9. The process according to claim 8, wherein the robotic vehicle (10) is arranged according to claim 5 and the first step includes that the localization apparatus operated by the processor (70) applies a localization process implemented in the storage (80) and localizes the spatial position and orientation of the robotic vehicle (10) at least with respect to the surrounding environment, identifies the position of the obstacles to be overcome, measures a distance between the robotic vehicle (10) and the obstacles, calculates a predefined preferred path (100) of the robotic vehicle (10) depending on predefined indications provided by third parties or by the user, measures a distance between the robotic vehicle (10) and said predefined preferred path (100), measures the angle of approach (d) with respect to the predefined preferred path (100) and stores all this information in said at least one storage (80).

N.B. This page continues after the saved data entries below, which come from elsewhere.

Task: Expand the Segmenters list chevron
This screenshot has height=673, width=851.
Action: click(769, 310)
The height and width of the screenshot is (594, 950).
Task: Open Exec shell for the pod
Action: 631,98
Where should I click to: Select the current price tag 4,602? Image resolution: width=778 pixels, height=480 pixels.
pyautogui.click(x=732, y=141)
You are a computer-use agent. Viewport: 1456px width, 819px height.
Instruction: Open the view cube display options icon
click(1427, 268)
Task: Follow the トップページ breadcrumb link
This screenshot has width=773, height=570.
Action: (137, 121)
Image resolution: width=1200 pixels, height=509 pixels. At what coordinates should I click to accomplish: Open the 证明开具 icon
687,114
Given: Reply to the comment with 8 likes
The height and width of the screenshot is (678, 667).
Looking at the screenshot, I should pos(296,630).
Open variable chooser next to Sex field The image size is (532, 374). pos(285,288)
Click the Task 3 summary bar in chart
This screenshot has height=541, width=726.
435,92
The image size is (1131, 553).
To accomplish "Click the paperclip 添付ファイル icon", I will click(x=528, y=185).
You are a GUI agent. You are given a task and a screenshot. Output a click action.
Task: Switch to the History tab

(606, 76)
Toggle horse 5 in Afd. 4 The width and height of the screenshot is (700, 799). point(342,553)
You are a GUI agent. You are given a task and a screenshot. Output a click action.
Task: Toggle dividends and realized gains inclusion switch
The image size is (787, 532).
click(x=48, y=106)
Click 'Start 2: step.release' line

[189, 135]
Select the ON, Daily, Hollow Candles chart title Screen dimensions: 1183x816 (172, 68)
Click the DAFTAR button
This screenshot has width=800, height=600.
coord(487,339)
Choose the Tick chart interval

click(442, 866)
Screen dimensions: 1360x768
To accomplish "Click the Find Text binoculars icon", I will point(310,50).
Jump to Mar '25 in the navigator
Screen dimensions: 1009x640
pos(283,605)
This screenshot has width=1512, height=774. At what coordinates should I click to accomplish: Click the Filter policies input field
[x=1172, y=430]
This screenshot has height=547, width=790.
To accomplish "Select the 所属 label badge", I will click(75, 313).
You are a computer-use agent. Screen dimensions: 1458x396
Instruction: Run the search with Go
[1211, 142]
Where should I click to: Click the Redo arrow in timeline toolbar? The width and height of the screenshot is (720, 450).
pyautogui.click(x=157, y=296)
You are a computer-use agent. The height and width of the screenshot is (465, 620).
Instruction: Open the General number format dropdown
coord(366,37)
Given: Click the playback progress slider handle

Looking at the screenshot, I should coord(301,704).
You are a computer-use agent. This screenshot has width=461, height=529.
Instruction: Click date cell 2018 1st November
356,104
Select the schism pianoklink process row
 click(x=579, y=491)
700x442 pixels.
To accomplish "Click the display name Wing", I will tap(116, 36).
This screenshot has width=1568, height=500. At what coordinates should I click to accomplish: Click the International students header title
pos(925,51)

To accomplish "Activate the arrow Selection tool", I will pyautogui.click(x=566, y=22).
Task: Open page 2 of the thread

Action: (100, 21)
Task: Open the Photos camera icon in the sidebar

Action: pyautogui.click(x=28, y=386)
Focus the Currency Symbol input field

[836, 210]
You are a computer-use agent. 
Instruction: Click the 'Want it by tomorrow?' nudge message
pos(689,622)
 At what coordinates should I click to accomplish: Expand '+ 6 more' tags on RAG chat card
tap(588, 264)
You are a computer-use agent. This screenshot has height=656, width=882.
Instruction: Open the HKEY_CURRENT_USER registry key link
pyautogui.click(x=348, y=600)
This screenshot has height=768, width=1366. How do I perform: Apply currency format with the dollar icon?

10. The process according to any one of claims 8 or 9, characterized in that in the third step the processor (70) implements the selection algorithm and selects the torque value depending on the metric, wherein the torque value is as much greater than zero as the distance between the spatial position of the robotic vehicle (10) and the predefined preferred path (100) is minimum, and the spatial orientation of the robotic vehicle (10) is directed towards the angle of approach (d) to the predefined preferred path (100).

11. The process according to any one of claims 8 or 9, characterized in that in the third step the processor (70) implements the selection algorithm and selects the torque value depending on the metric, wherein the torque value is as much greater than zero as the distance between the spatial position of the robotic vehicle (10) and the obstacle is minimum, and the spatial orientation of the robotic vehicle (10) is directed towards the angle of approach (d) of the obstacle.